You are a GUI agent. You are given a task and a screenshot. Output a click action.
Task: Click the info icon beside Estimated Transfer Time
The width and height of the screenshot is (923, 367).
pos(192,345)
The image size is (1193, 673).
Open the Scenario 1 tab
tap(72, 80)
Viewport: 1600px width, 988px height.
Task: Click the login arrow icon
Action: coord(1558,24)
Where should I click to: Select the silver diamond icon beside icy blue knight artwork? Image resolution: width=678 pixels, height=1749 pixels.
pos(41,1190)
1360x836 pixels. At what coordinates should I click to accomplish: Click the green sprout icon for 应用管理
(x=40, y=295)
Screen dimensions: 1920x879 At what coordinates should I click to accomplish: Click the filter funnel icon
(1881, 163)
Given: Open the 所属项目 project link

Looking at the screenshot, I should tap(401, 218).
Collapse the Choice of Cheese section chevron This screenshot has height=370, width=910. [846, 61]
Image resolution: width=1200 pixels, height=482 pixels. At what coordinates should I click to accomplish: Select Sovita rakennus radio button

####

*Given instruction:*
Swap "silver" for "gold" in the lines between the one holding "The image size is (1193, 673)." and the one holding "pos(41,1190)", inclusive, and give back only those lines with nothing else changed.

*Solution to this problem:*
The image size is (1193, 673).
Open the Scenario 1 tab
tap(72, 80)
Viewport: 1600px width, 988px height.
Task: Click the login arrow icon
Action: coord(1558,24)
Where should I click to: Select the gold diamond icon beside icy blue knight artwork? Image resolution: width=678 pixels, height=1749 pixels.
pos(41,1190)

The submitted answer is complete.